> [Supplied text]:
□ □ □ □

I sit on my hotel bed and say some kind of prayer, an eight word utterance I’ve imagined seemingly out of nowhere in the last few days in order to keep at bay the worst I can imagine. I say it when my body seems to fail me with a grand fatigue and deep depression that leaves me at times almost immovable. I say it so much in the darkness that it becomes a mechanism of the dark. I say it softly on my lips so there’s just the small zip and sail of sound like what you might hear sitting window-side on a small plane and upon landing you hear a slight “ssssssssss” sound because the wind is hitting the wing just right and a white trail of cloud hisses over. This is what my prayer becomes over time the more times I say it. I sit on my bed and wait for dawn so I can go to the hospital again, have one final test, and then find out the results of the scans I had yesterday to see if this treatment has worked and actually eaten at the cancer I’m so stupidly afraid of.

For a week now I’ve been trying to keep my mind together. It seems, sitting here in the dark, that this is as close to nothing as I’ ve been in awhile. Blanket over my shoulders because the air-conditioning is out of control — the whole world seems air-conditioned right now and therefore fixed and plain, measured and vague — and I’m deeply angry, an anger that could manifest itself in violence, because I have to be here at the edge of what was once some crossroads village now turned an anywhere suburban town. It’s been a long four years and there in the darkness I suddenly feel something break in me. Like a dam has broke and it all just comes pouring out, a great tension released. This is when things get tricky because for two weeks now I sometimes think I’ve been losing my mind. I don’t know if these latest treatments are a last option for me. I have surgeries left, sure. Yet, an extreme sense of being alone washed over me after the chemotherapy and Interleukin doses. I’ve found myself staring off into space. I’ve found myself apathetic and disinterested, restless and vacant. I’d found a me ready to sit and sit and sit but not with the holy OM of a bodhisattva but with the fierce, ridiculousness of a depressive.

□ □ □ □

> [Exercises]:
- A) Condense the paragraph of the account of awaiting cancer scan results that begins "For a week now," keeping its main facts.
- B) Extend the account of awaiting cancer scan results with a further passage that begins after its final sentence.

> [Provided data]:
□ □ □ □

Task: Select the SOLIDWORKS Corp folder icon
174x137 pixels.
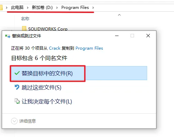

□ □ □ □

> [Replies]:
- A) For a week I have tried to keep my mind together. Sitting in the dark with a blanket over my shoulders against the out-of-control air-conditioning, I feel as close to nothing as I have in a while. I am deeply, almost violently angry at having to be here, at the edge of a former crossroads village turned anywhere suburban town. After four long years, something breaks in me like a dam, releasing a great tension, though for two weeks I have sometimes thought I was losing my mind. I do not know whether these latest treatments are my last option, though surgeries remain. After the chemotherapy and Interleukin doses, an extreme sense of being alone came over me. I have stared into space, apathetic, disinterested, restless and vacant, ready to sit endlessly, not like a bodhisattva but like a depressive.

- B)
Yet there’s this thing happening here in me. It’s bigger than being sick or being run through the mill, I think. I say to myself, “You’re a funny man, you.”

It’s anger, yes, but anger with knowledge, with not knowing, or bigger than that it’s the knowledge of not knowing and merely grasping. It’s an attempt to right the physical with the metaphysical, which is an impossibility but something that keeps me holed up.

The sun begins its rising I notice between the cracks in the curtains because the gray turns a mellow blue and pink. The moment of recognition reminds me for some reason of one of my earliest memories — a mother screaming and the faint shadow of her boyfriend cutting across the courtyard in the terrible dark with a gun. I’d been awakened by my mother’s yells one summer evening, and when I called to her she told me to stay in my room. I remember ignoring her orders — only 6, maybe 7 — and walking into her room, where her boyfriend (a man I called “dad” for many years because he lived with us until I was about 9, although hardly a father) was swearing under his breath, throwing on a shirt, putting on pants and tying his shoes.

It was way after midnight. Disorder seemed to stir everywhere like the whole place had some chronic buzz and hum to it. The whole apartment felt like it levitated in the terribleness of my mothers’ screams, his preparations, and my not knowing. She kept asking him what he was going to do. “Look for him,” he’d say. It was a dialogue in repeat. A three way round because my voice added, “What happened, mom?”

He rose from their bed and opened a drawer and took out a gun. I’d never seen one in real life, only on television. I think I was startled not so much by my mother calling out his name in a kind of hysteria like “Look, is this necessary? Look, the boy” but by how inextricably changed this guy was in my eyes just by holding the revolver. I stood there and stared at it and him and it seemed like hours passed in that second: the whole movement from drawer, the opening of the revolver’s chamber to see if it was full of bullets, the certainty on his face, the closing click of the chamber. The wild theater of it. The three of us in the room. The levitation. The not knowing in all of our hearts. Then he shoving it in his pants like some half-baked character out of a twisted Freudian porno scene written by an MFA student. Being reminded of it now, thinking of this man now — how little and afraid he always was and then making up for it with creepy silence aimed at my mother and I — some 30 years later I have to giggle at the thought of him, but the menace that night was real. He turned, looked at me, then walked through the apartment, which was very small — besides the two bedrooms, one big room that acted as both dining room and living space, a kitchen somewhere in the memory, maybe a wood-paneled galley kitchen. It was 1981 maybe. ’82.

Video had killed the radio star.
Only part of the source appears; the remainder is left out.